*** Block opens ***
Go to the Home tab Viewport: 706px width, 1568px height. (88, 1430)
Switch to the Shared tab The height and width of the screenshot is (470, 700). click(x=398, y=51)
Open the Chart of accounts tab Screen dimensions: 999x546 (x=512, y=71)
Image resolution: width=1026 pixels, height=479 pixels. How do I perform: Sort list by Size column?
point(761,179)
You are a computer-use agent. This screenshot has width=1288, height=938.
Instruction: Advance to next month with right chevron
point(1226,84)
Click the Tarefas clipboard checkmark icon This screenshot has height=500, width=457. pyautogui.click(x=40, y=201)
*** Block closes ***
*** Block opens ***
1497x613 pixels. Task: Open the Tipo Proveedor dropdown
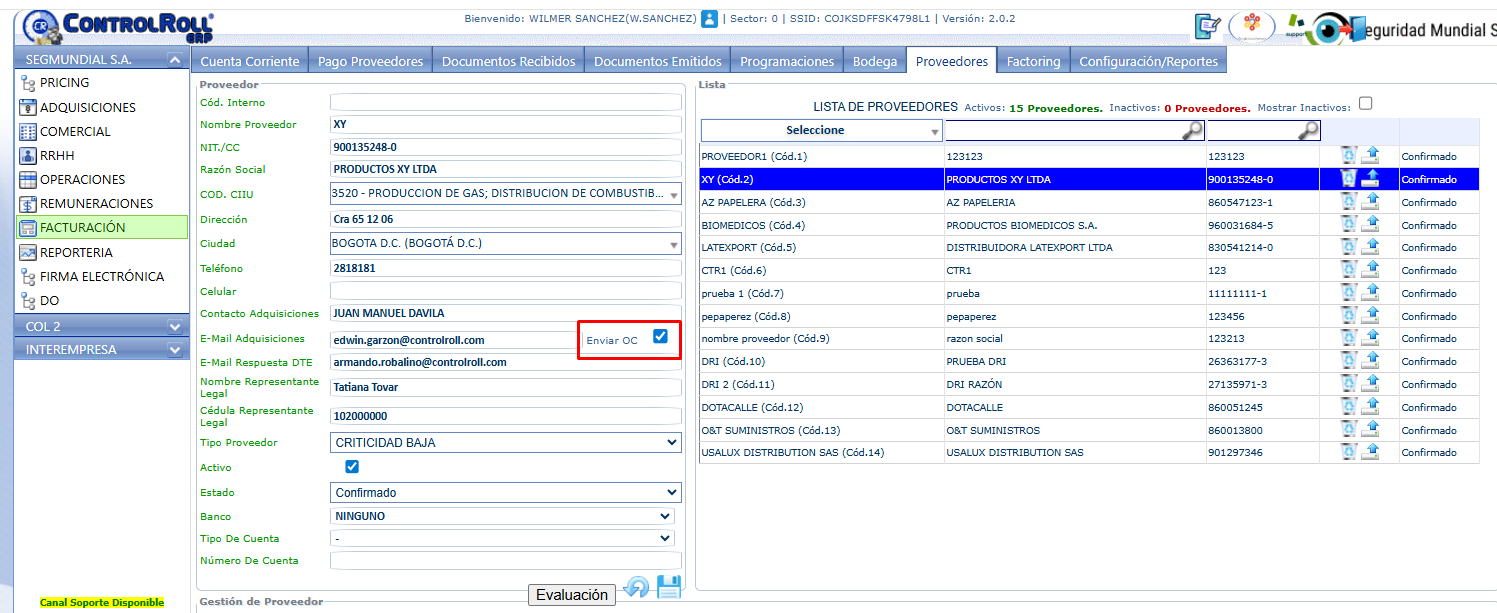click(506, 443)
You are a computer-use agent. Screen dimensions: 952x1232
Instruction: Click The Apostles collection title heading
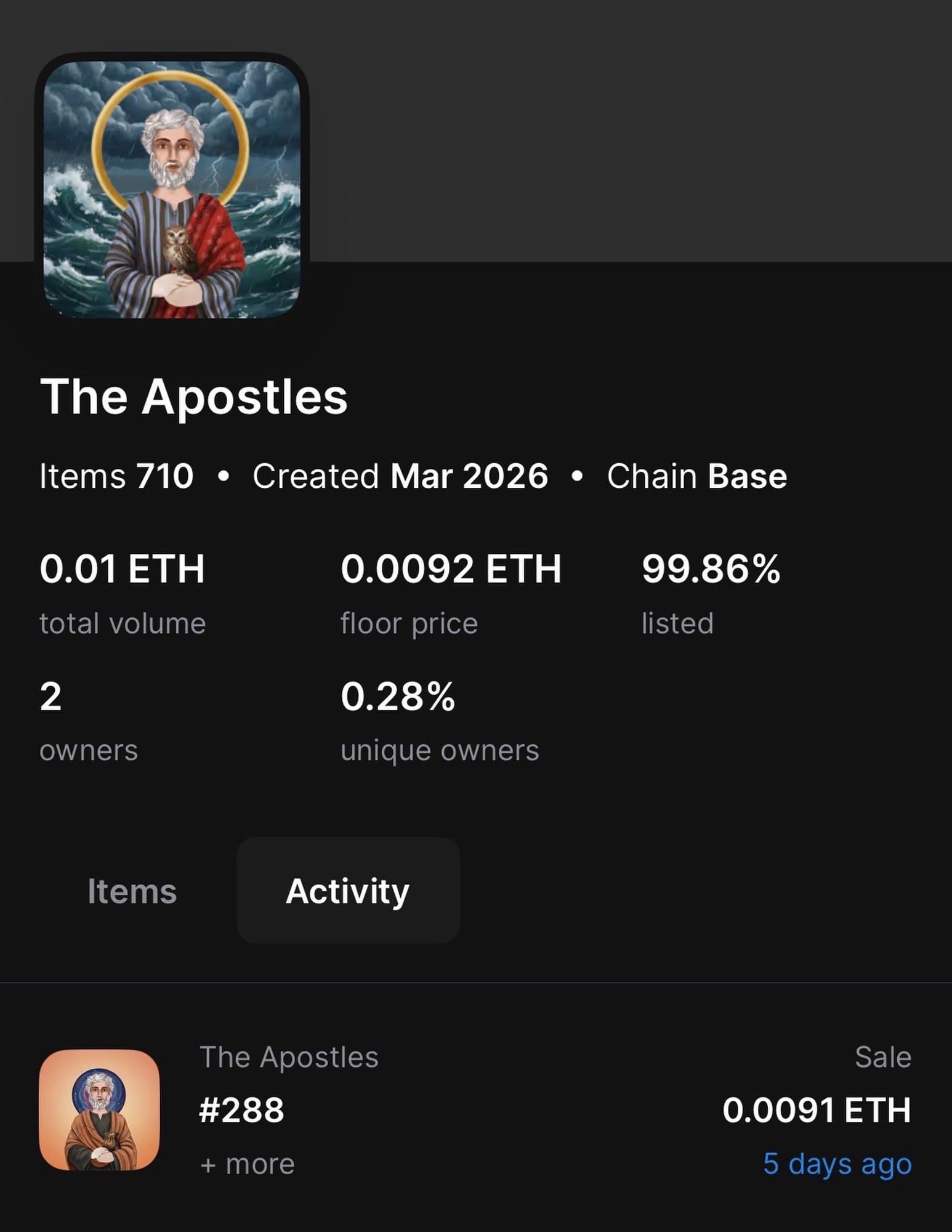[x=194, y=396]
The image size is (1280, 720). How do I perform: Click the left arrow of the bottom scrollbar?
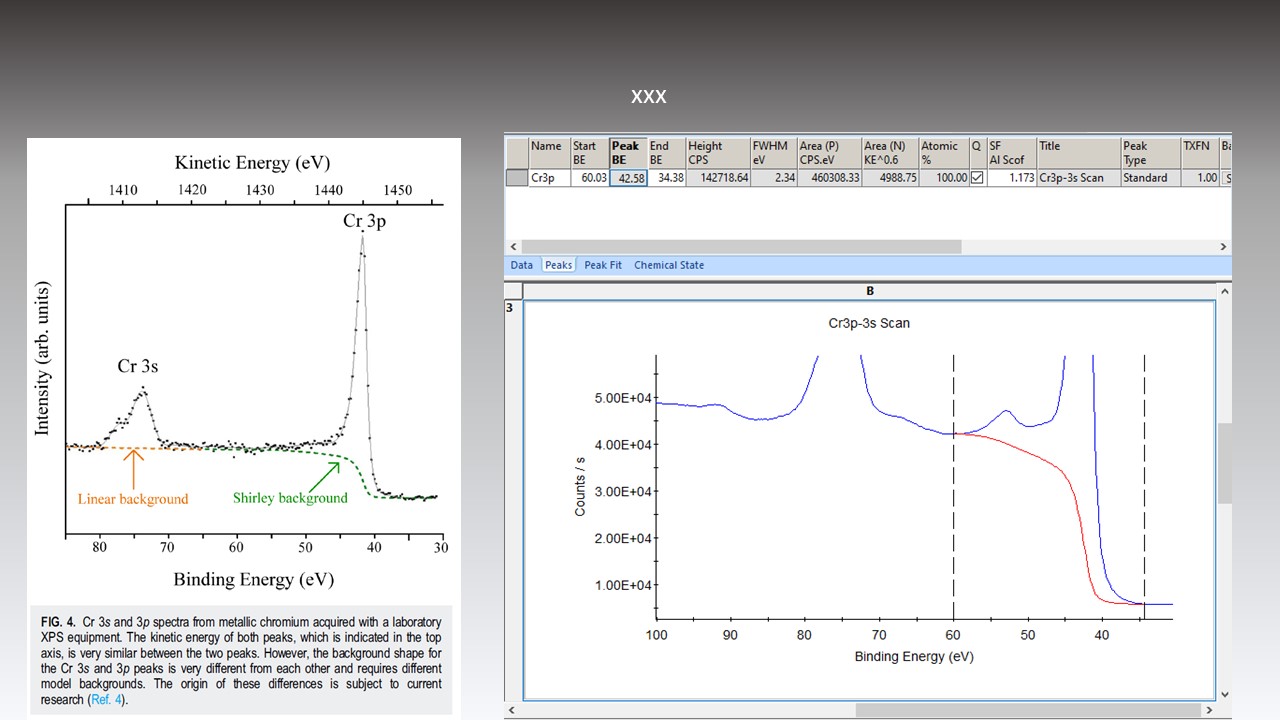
*** Block closes ***
* THE PROBLEM
Scan the records above and count the lines that contain "dimensions". No text besides the count.

* EXERCISE RESPONSE
2